Wet'suwet'en supporters march through downtown Vancouver, blocking traffic and shutting down bridge
Rally began at B.C. Supreme Court where a port protest injunction was filed
Wet'suwet'en supporters moved through downtown Vancouver Wednesday, blocking traffic and the Granville Bridge for several hours.
About 200 people first gathered Wednesday morning at B.C. Supreme Court on Smithe Street, where lawyers were filing a challenge to an injunction that ordered dozens of protesters to stop blockading port entrances.
The protesters, some of whom were arrested at port blockades earlier in the week, held signs, drummed, chanted and made speeches.
Protester Herb Varley said they didn't think they were going to win the challenge to the injunction but were fighting for the right to peacefully assemble.
"What we're doing here today is we're showing we're not intimidated," he said.
"To have assembly, to demonstrate like this, this is the only way positive change has ever been made."
At 11 a.m PT, the group moved off the sidewalk and into the streets, marching to the corporate headquarters of Coastal GasLink at 609 Granville St. before moving to block the Granville Bridge in both directions.
Traffic was blocked for at least two hours. Protesters left the bridge just before 3 p.m. PT.
Organizers said more protests could be expected, with another one planned as early as Thursday morning in Kitsilano.
Protesters block the Granville Street Bridge:
Some protesters, like Catherine Louis, said they'll continue to participate until their voices are heard.
"If it's not the Wet'suwet'en, what's to say it's not anyone else? What's to say it isn't my nation? What's to say it isn't the Musqueam Nation, or any other nation?" she said.
"So I think this case and what we're doing here now sets the precedent for what's going on and how far the First Nations in Canada are willing to go for our lands and for our livelihood."
Watch as protesters take over the streets after leaving the Smithe Street courthouse:
Wet'suwet'en hereditary leaders are fighting CGL's construction of a natural gas pipeline through their traditional territory in northern B.C.
The $6.6 billion dollar project runs 670 kilometres from Dawson Creek to the LNG Canada liquefaction plant that is under construction near Kitimat on B.C.'s northern coast.
Over the weekend, protesters blocked three port entrances in Vancouver and one in Delta, B.C., in solidarity with the chiefs.
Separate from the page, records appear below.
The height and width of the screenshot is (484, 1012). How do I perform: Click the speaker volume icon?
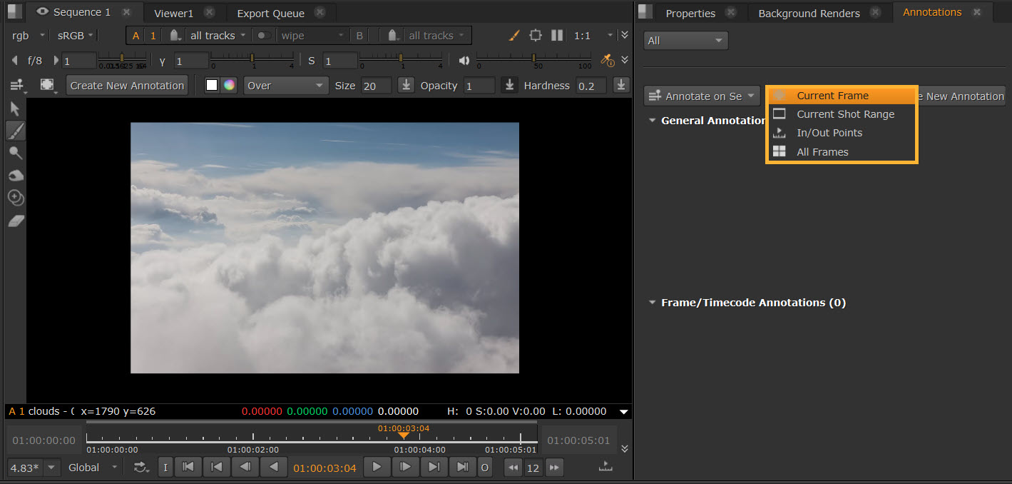[x=464, y=61]
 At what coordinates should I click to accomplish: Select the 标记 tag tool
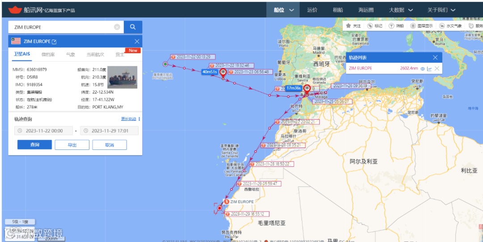pos(375,26)
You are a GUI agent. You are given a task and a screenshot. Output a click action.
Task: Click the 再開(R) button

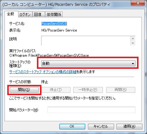coord(121,90)
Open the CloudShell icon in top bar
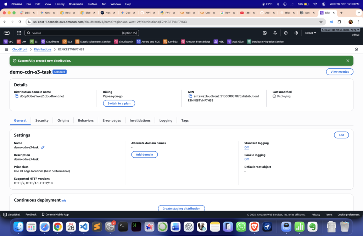 click(264, 33)
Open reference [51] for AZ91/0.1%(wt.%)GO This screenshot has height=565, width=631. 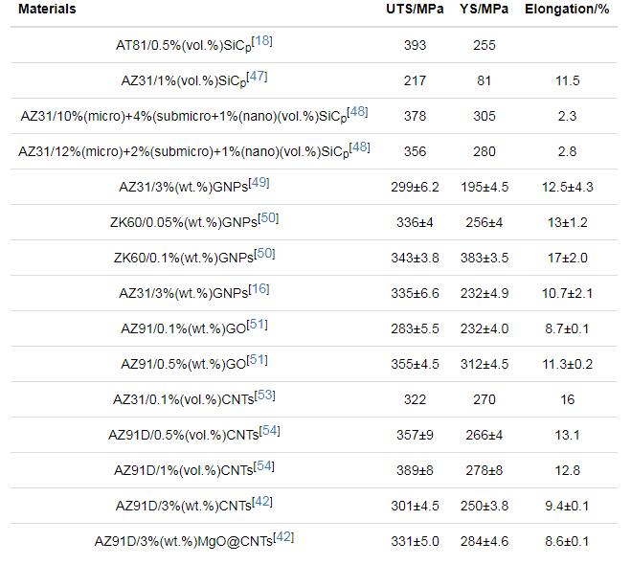coord(257,325)
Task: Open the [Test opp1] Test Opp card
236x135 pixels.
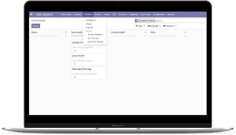Action: click(89, 73)
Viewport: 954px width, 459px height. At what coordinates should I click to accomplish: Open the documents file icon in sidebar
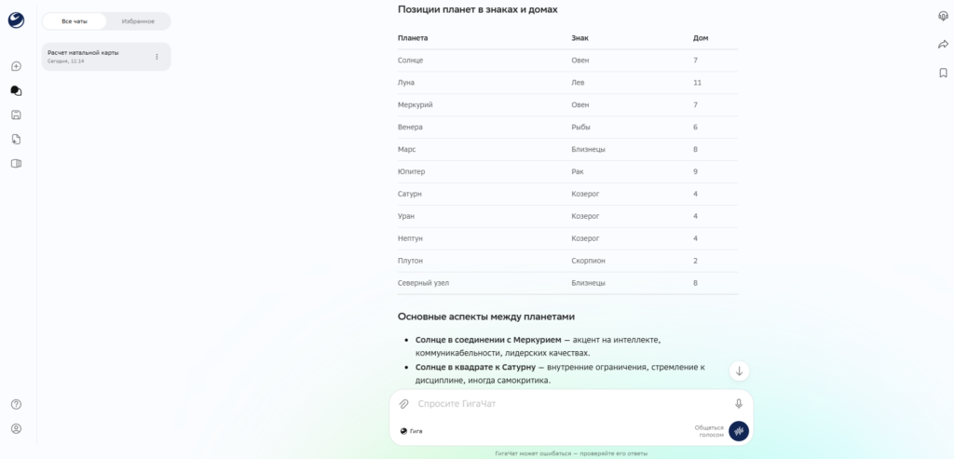click(x=17, y=140)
Police arrested 43 demonstrators at the Port of Vancouver on Monday morning as they enforced an injunction granted to the Vancouver Fraser Port Authority. Fourteen protesters were arrested at the Delta port.
Wet'suwet'en supporters say they're working with lawyers to challenge the B.C. Supreme Court injunction, which ordered them to leave the port authority's lands and stop blockading the port's access points.
Supporters say they didn't know the port authority was seeking an injunction and they did not have the chance to be heard in court.
Danielle Jang, a spokesperson for the port authority, said Sunday the disruption to port operations had a "significant impact on Canadians across the country."
"While we respect the right to a peaceful protest ... we have been forced to take steps through a court order to restore port operations," Jang said in a written statement.
Small-scale protests have emerged across Canada in recent days after RCMP arrested 21 people last weekend blocking Coastal GasLink workers from accessing the traditional territory in northern B.C.
Earlier Wednesday, demonstrators moved out of a major Vancouver intersection following a protest that began the preceding afternoon and ran overnight.
The final demonstrators left the intersection of Cambie and Broadway by 6:30 a.m. PT and police re-opened the road before rush hour.
Several people at the overnight rally said they would attend the court announcement.